If you were a metal fan in the 1980s and you didn't know this rallying cry, then you weren't a metal fan in the 80s. It really was that ubiquitous. Released 36 years ago this week, Live After Death is, quite simply, the best live heavy metal album ever made. Filmed over 4 nights at Long Beach Arena (not too far from Huntington Beach) in California, late in the year-long "World Slavery Tour" to promote the near-perfect Powerslave album from the Golden Age of Iron Maiden (with an additional 20 minutes recorded from 4 nights at Hammersmith Odeon in the UK), Live After Death is a ferocious picture of Iron Maiden in their glorious prime, with an equally ferocious Derek Riggs illustration of "Eddie the 'Ead" bursting from the grave, a bolt of lightning devastating the bolt holding his skull together after the full lobotomy represented on the Piece of Mind album cover. This is probably my favorite album cover of all time.
My cousin Bobby, who sold me my first used guitar (An Aria Pro II "explorer" style fixed bridge beauty in black), was a huge Maiden fan. By the mid-80s, I was still into the more radio-friendly "metal-lite" fare, like Def Leppard and Quiet Riot, with a few other similar bands sprinkled in. I was still fairly new to the scene, and new to guitar, but Bobby pushed me to dive into Maiden. I bought Powerslave on vinyl, because I had a record player in my room. I remember pulling the album out of the sleeve and putting it on, gorging myself on the Egyptian imagery as I laid down on the bed with the dust jacket draped in song lyrics.
About halfway through Aces High, the guitar solo kicked in, and it was so much longer than any solo I'd ever heard before that I had to wonder if they'd simply NOT used the rest of the lyrics printed on the sheet and finished the song as an instrumental. Of course I was wrong. By Two Minutes to Midnight, the gruesome lyrical imagery ("jellied brains" and "feed them to our babies," etc) made this the most "evil" thing my young mind had ever been exposed to (so far). Maybe they really WERE satanic??? Back in the Village was among my favorite tracks on the album. The riff was just crazy. So fast, so powerful. The nearly 14-minute Rime of the Ancient Mariner was amazing, though I thought it was a bit too repetitive and the slow section in the middle just way too long (and I got my literature teacher to play the song, in its entirety, in our class when we studied Coleridge).
That album changed my life. Seriously. And the cover had so many "easter eggs" all over it. I studied it for days.

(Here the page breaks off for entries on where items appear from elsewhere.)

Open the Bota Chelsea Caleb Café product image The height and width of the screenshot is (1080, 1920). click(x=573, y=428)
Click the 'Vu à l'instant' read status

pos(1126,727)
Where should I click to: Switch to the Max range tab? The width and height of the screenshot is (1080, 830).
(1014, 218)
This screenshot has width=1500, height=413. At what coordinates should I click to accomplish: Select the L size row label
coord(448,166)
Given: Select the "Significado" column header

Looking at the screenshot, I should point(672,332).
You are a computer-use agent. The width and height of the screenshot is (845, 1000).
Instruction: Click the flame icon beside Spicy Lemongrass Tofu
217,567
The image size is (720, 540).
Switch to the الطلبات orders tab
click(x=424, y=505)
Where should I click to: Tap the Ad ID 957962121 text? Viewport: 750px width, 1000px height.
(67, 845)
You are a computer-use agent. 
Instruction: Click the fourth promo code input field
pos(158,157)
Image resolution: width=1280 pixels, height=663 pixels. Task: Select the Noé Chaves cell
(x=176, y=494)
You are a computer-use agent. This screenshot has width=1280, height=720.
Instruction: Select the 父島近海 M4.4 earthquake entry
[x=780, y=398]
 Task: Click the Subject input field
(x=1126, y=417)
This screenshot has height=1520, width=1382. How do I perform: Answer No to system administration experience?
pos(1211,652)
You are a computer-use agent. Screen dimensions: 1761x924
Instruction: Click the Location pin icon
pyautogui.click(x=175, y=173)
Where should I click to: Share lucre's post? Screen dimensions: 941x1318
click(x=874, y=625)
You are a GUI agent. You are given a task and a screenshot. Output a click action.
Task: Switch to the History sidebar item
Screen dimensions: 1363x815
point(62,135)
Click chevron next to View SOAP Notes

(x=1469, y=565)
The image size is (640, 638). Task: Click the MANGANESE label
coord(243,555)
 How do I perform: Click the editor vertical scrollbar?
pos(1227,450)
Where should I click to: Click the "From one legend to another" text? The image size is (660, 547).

Soon after came the live album, Live After Death. I asked for this album for Christmas, and to her credit, Mom (disgusted by the cover art as she was) wrapped the vinyl double-album in Santa paper to put it under the tree. I absolutely devoured it. For all the songs that weren't on Powerslave, these versions were the very first ones I heard, and therefore they will always be THE proper versions of the songs. Hearing the studio versions of songs like Revelations later made them seem slow, and dull. Lifeless. Everything on LAD was absolute ferocity.
Then there was the home video of the entire show. So much to see, from the Eddie props, to the Egyptian backdrop, to the live performance, with each and every one of the members on top of their game. Watching Dave and Adrian trade licks, Adrian leaning on Dave's shoulder. It wouldn't be until over 30 years later that I could actually see them do the same thing in-person from about as close, and I was as giddy as a schoolboy when I did. Bruce running the massive stage end to end over and over again, never missing a note (and I can confirm, he can STILL fuckin do it, even over 60 years old and recovered from throat cancer!).
When I got a little older and had a car, I bought LAD again on cassette. Then when the CD came out, I bought it yet again, without realizing the entire 4th side (The Hammersmith songs, some of my absolute favorites on the album) weren't included because they wanted to keep it to one CD. Eventually, the 2-CD version was released and I bought it YET AGAIN.
Favorite tracks: Revelations, Hallowed be Thy Name, 22 Acacia Avenue, Children of the Damned, Phantom of the Opera
Dislike: No "Back in the Village," and the ripping version of "Sanctuary" on the companion home video release is not included.